From Inside Housing
An Irish Gypsy has won the right to challenge a council’s decision to refuse her planning permission in what could be a test case.
Lord Justice Elias decided earlier this month Kathleen O’Connor had an ‘arguable point’ that a planning inspector had failed to give sufficient weight to the unmet need for Gypsy and Traveller sites in her area.
A planning inspector in February last year upheld Bath & North East Somerset Council’s decision not to allow her permission to turn an area of green belt land between Bath and Bristol into a Gypsy and Traveller caravan site.
Although the inspector recognised there was ‘a general need at the present time for Gypsy and Traveller sites in the council’s area’, the eventual decision was ‘other material considerations in favour of the proposal do no clearly outweigh the harm to the green belt’.

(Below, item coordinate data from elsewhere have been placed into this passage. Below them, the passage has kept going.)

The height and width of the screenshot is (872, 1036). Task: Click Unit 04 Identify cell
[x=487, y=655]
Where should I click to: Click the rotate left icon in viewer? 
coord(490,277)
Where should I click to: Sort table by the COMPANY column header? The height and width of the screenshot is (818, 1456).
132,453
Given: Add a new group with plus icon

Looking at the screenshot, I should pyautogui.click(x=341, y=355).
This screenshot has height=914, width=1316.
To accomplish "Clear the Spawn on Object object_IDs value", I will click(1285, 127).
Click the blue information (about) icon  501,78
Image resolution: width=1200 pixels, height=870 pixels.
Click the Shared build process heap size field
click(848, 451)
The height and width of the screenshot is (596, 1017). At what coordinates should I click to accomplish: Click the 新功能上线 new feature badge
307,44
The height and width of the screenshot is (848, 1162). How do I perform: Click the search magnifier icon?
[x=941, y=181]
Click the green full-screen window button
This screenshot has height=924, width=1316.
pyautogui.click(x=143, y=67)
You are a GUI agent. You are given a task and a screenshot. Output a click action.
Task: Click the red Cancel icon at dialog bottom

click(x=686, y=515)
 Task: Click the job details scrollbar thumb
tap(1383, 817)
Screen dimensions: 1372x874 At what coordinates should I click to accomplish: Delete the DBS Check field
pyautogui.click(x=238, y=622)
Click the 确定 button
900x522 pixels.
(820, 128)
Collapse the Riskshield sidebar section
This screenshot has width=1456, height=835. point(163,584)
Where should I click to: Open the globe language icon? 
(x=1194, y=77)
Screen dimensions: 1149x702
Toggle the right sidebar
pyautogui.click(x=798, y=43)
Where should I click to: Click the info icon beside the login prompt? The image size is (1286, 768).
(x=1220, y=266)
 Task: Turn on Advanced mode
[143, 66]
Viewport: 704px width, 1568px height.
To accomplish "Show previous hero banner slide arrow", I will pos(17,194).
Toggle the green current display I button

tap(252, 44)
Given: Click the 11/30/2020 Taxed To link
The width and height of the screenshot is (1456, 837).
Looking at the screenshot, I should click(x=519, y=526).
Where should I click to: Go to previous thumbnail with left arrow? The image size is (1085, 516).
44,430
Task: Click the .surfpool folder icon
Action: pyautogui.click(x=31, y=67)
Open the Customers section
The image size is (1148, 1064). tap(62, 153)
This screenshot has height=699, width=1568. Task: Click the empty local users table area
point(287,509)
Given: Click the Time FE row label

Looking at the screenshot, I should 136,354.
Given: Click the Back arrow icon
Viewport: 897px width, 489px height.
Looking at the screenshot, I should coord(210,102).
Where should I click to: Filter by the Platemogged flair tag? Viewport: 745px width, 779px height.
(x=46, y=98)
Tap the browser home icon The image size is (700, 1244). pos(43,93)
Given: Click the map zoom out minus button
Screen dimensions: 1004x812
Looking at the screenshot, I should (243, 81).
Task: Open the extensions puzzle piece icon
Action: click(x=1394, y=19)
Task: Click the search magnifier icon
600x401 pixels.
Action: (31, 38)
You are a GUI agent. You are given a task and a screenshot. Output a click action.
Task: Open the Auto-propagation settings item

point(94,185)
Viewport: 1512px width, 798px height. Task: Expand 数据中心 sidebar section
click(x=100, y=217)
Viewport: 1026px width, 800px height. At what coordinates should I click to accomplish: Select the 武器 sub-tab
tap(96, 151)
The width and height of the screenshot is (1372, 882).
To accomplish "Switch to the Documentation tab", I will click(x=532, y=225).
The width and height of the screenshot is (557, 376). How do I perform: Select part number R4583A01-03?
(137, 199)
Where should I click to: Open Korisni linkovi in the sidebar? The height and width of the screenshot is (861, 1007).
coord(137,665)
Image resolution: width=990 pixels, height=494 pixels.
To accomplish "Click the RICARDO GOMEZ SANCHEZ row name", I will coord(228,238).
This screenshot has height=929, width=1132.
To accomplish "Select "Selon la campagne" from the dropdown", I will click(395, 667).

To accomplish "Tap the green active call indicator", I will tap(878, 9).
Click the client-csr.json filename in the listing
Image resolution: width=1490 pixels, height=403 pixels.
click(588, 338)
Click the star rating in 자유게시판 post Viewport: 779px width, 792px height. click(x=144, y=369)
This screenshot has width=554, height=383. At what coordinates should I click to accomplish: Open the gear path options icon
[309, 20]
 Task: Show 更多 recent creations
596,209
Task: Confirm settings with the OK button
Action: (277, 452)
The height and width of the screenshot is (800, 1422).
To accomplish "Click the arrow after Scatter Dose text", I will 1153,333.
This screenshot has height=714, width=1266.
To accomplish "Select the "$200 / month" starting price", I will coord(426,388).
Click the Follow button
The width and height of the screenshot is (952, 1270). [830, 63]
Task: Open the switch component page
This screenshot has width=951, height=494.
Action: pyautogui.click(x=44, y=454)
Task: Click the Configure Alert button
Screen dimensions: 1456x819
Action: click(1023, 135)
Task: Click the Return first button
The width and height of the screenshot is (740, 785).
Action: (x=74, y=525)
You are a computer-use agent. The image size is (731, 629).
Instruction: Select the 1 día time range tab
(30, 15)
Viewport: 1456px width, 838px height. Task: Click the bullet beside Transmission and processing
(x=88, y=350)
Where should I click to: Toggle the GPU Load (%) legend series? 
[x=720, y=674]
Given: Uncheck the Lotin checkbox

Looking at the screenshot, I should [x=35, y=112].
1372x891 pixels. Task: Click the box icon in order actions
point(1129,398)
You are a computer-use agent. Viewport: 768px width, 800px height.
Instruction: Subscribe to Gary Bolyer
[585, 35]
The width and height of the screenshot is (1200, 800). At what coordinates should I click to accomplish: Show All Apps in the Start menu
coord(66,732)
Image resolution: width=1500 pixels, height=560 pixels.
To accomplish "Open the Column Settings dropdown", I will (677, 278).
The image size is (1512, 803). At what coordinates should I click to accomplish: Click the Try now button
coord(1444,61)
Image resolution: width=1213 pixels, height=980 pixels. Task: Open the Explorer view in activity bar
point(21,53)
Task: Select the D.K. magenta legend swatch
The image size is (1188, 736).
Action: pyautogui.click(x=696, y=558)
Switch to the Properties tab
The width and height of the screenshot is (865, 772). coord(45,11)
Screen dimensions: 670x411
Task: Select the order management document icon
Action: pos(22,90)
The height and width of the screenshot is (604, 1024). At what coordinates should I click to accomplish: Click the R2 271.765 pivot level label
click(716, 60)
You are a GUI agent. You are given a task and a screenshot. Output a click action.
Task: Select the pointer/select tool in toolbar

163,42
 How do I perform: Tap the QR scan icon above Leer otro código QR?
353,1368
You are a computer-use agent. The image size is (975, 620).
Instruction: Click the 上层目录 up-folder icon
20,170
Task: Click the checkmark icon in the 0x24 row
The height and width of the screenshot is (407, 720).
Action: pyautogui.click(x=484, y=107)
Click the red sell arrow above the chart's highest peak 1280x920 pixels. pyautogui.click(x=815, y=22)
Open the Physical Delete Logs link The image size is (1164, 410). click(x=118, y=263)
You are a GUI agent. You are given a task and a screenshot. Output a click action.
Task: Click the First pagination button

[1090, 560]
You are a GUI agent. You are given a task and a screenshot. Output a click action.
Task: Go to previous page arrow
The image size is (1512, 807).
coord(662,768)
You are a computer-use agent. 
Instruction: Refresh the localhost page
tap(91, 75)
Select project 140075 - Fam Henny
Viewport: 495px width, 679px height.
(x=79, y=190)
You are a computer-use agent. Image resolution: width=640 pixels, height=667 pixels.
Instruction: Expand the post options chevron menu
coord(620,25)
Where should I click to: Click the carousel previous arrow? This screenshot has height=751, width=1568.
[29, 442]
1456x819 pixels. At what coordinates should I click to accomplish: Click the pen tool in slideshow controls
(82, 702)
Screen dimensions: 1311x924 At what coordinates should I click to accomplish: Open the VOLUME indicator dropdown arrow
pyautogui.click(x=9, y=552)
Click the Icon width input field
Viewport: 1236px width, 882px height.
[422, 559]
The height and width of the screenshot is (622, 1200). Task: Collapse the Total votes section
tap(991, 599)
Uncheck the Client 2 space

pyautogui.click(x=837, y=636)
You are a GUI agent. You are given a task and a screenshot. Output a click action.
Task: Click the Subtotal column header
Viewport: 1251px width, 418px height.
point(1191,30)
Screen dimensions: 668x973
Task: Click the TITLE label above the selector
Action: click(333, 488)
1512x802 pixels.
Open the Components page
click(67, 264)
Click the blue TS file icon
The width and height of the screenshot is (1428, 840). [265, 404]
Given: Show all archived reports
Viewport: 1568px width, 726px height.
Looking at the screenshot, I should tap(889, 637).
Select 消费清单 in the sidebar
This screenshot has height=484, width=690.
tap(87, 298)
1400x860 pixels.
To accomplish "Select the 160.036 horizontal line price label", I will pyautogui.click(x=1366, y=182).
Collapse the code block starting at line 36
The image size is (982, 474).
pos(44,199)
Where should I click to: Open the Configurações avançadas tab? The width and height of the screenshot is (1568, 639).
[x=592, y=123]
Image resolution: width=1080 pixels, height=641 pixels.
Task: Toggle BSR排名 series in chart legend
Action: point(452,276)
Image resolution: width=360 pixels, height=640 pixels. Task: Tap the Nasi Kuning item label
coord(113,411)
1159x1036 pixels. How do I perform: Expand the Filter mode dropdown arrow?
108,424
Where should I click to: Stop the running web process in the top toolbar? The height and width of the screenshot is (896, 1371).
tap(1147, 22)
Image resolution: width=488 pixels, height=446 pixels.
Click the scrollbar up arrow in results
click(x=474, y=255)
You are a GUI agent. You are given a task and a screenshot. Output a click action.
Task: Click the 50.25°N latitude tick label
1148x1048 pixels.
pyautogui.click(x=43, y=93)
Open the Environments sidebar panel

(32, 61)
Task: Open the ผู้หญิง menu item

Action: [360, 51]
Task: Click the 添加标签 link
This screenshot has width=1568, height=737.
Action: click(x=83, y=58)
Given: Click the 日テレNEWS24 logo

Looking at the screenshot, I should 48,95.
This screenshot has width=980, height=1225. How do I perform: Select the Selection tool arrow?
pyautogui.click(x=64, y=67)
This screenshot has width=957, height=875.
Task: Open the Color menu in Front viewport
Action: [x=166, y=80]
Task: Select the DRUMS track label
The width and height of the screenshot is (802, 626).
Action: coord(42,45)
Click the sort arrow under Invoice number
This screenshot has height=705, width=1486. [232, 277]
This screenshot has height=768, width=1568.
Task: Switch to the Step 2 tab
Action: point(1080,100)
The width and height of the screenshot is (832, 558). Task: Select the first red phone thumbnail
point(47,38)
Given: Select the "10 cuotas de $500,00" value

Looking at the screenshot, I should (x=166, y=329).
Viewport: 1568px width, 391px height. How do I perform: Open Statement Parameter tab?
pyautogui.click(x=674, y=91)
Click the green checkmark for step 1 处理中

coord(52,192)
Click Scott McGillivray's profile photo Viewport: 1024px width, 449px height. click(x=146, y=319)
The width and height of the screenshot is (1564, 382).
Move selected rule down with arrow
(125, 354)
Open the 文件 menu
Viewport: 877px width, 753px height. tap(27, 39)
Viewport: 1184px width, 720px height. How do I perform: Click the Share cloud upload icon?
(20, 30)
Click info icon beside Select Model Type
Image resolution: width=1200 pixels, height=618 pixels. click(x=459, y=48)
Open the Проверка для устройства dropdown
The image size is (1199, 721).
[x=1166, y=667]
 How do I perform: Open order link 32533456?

Ms O’Connor took her case to the High Court earlier this year where Deputy Judge John Howells dismissed it.
Lord Justice Elias has now decided to allow an appeal focusing on the provision made for Gypsies and Travellers by local councils.
Ms O’Connor owns a plot next to the green belt land she wants planning permission for, which is about 300 metres south –east of the village of Quen Charlton. She uses the land she owns for grazing horses.
At the time of the inspector’s decision in February 2011, she lived on the green belt land with her daughter Eileen ‘Patsy’ O’Connor, her three adult sons William O’Connor, James O’Connor and Thomas O’Connor, Thomas’ wife Mona Lisa O’Connor, and James’ partner Noreen ‘Nikita’ O’Driscoll. Her nephew Mark O’Connor, his wife Emily O’Connor and their three children had also lived on the site.
She applied for planning permission to change the use of land to a private Gypsy and Traveller caravan site, including the stationing of two single unit static caravans and three touring caravans.